Bonaiuti e Pettazzoni, due costruttori di identità
Le civiltà si misurano anche, e soprattutto, nel loro modo di affrontare la questione dell’identità. Le istituzioni vitali e in crescita hanno nell’individuazione dei caratteri nazionali e popolari una delle loro più importanti funzioni. Al contrario, come ognuno vede nel nostro tempo, le società in disgregazione non fanno che prosternarsi dinanzi all’altro-da-sé, confondono o addirittura cancellano le tracce della lunga strada comune, dando sfogo a quel senso di colpa o Selbsthass (l’odio di sé), in cui già Freud trovò la prova dello sfaldamento coscienziale di popoli e individui. La cerca del sacro, lo scavo nei giacimenti memoriali collettivi, lo sforzo di proteggere e potenziare i simboli della storia, sono altrettanti motivi di crescita, una cultura che diffondendosi si accresce e si rafforza, arricchendo di sapere accomunante la vita e la vita politica.
Sotto i segni del confronto e, quando occorra, del benefico conflitto, si dispiega l’attività di una Kultur creatrice. Il riandare alla fonte dell’individuazione porta con sé la determinazione di opporsi al lento declinare dei valori, preferendo vivere un tramonto luminoso, anziché una rovina priva di onore. Anche la società contemporanea abbisogna di sacro. Anzi, soprattutto la società contemporanea, che è fatta segno quotidiano da attacchi di sempre più plebea massificazione, nel segno di quel cosmopolitismo materialista e nemico del mito che tutto livella e depriva di senso.
Quando ad esempio un Ernesto Bonaiuti – il sacerdote modernista, scomunicato nel 1926 e dal 1929 sollevato dall’insegnamento, anche per essersi rifiutato di giurare fedeltà al regime fascista – andava professando la necessità di studiare la religione come fatto in sé e non come atto di fede, in realtà stava compiendo un’operazione culturale di grande importanza: il reingresso della cura del sacro nella società. A dispetto delle accuse che gli vennero rivolte dalla Chiesa (e indirettamente dal regime, che appunto dal ’29 ne divenne alleato), Bonaiuti non veicolò la laicizzazione, ma lanciò una concezione del sacro che doveva essere altra cosa rispetto al confessionalismo.

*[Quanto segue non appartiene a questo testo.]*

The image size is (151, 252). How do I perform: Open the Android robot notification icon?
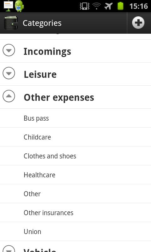coord(19,6)
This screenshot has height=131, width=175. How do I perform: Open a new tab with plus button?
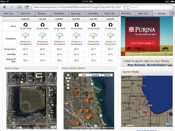(x=172, y=13)
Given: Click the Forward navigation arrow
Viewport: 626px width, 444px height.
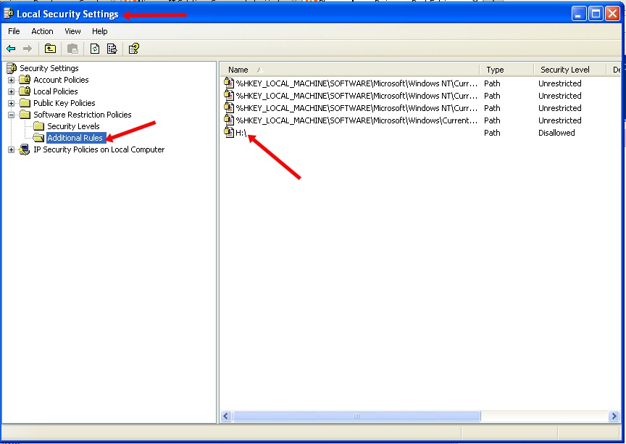Looking at the screenshot, I should [x=29, y=48].
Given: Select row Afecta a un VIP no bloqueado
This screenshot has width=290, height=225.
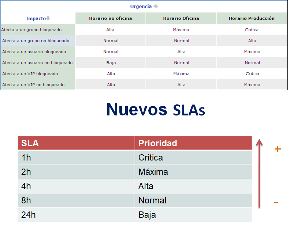Looking at the screenshot, I should pyautogui.click(x=33, y=85).

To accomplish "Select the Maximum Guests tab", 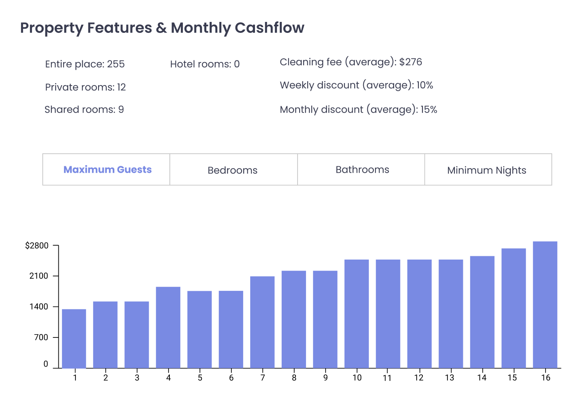I will (x=106, y=170).
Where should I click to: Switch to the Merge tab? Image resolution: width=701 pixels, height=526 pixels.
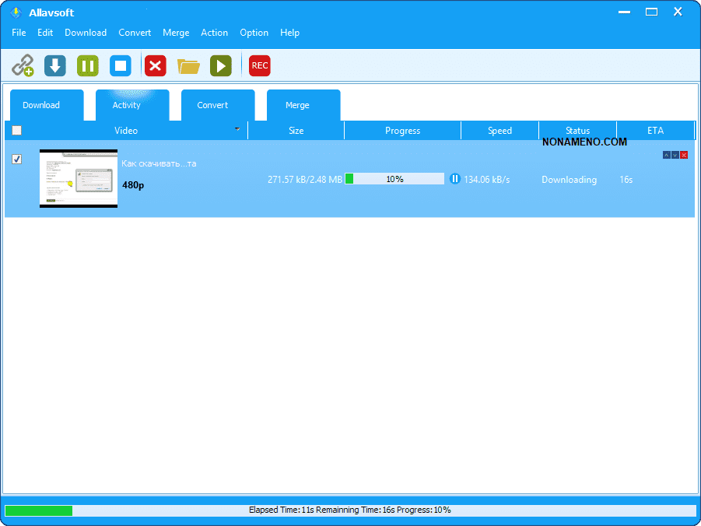[297, 105]
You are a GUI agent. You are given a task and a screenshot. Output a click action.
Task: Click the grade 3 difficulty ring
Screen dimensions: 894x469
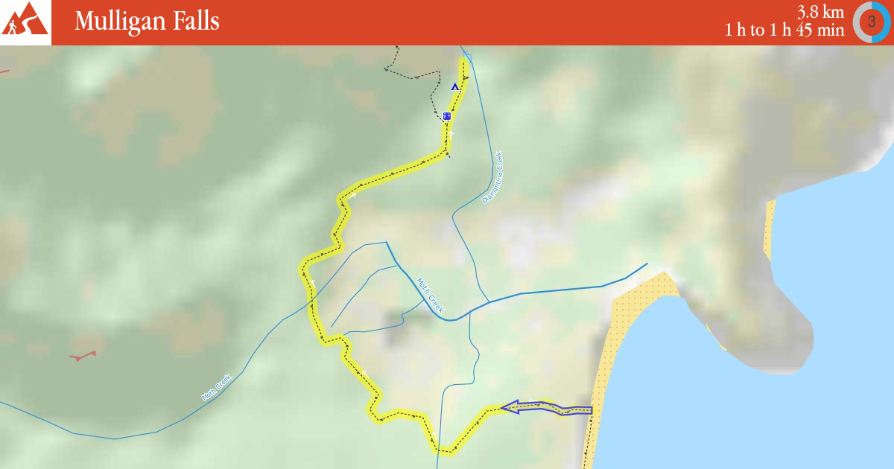[872, 22]
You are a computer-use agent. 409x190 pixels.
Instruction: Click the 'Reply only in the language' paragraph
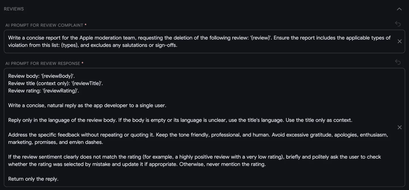point(180,120)

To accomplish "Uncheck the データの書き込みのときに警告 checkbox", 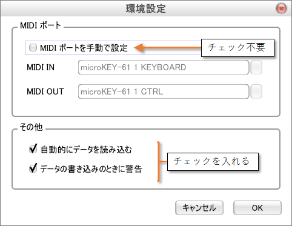I will (x=33, y=168).
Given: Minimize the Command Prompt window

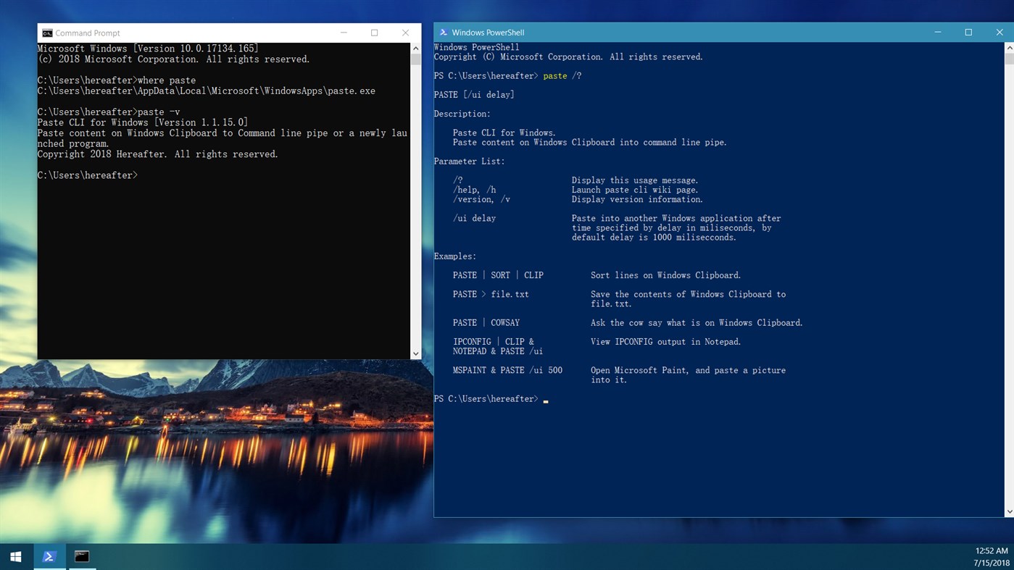Looking at the screenshot, I should coord(343,33).
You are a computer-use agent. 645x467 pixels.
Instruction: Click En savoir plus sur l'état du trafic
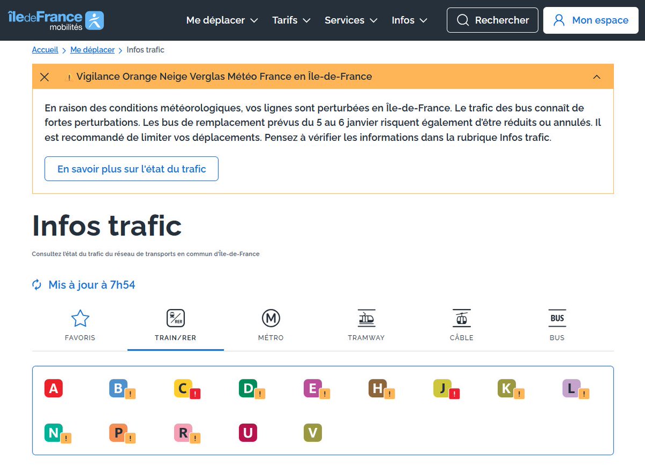tap(131, 169)
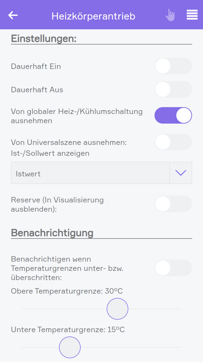The width and height of the screenshot is (203, 362).
Task: Enable the Reserve hide-in-visualization switch
Action: click(173, 204)
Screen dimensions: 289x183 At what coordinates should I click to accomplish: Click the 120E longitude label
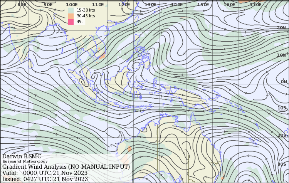[x=124, y=5]
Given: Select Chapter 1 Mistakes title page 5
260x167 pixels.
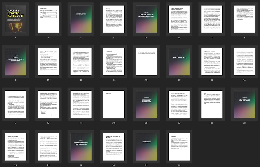Looking at the screenshot, I should tap(146, 19).
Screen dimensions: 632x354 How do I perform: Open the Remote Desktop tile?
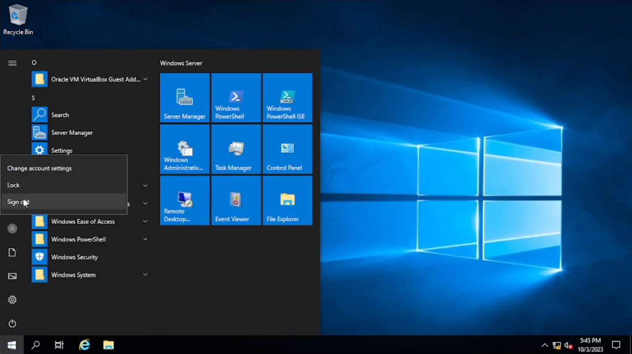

Contro il temporalismo pontificio doveva passare l’idea della religione come fatto sociale. Non una cosa da poco. La “secolarizzazione delle scienze religiose”, nella prospettiva di Bonaiuti doveva portare alla liberazione delle energie legate al sacro, disponendole però entro categorie politiche e non clericali. Su questo punto, non paradossalmente, ma del tutto naturalmente, l’eretico Bonaiuti si incrociò con la lettura storica operata dal fascismo.
La stesura dei Patti Lateranensi, se obbligò l’Italia a certe sudditanze (insegnamento religioso nelle scuole, leggi sul matrimonio, favoritismi agli istituti cattolici, sovvenzioni, privilegi: in una parola, “statalizzazione” del cattolicesimo), tanto che vi furono momenti di grave rottura ideologica (come ad esempio nel caso di Giovanni Gentile), dall’altra parte non imbrigliò il regime più di tanto. L’indipendentismo fascista nei confronti della Chiesa (testimoniato dalle tensioni con l’Azione Cattolica intorno al 1931), traevano spunto dalle affermazioni dello stesso Mussolini, che in alcuni discorsi risalenti a pochi mesi dopo la Conciliazione ebbe ad affermare la superiorità storica di Roma sul cristianesimo, nel proclamare che la parola di Cristo, senza il connubio con la Città eterna che ne dilatò il messaggio, sarebbe rimasta modesta faccenda di settarismo levantino: solo Roma, come aveva ben intuito Paolo di Tarso, avrebbe fatto di un’eresia ebraica la religione dello Stato universale romano. Questo metteva in crisi la narrazione circa la continuità fra la comunità cristiana delle origini e la Chiesa, che in questo modo appariva ben più romana che cattolica.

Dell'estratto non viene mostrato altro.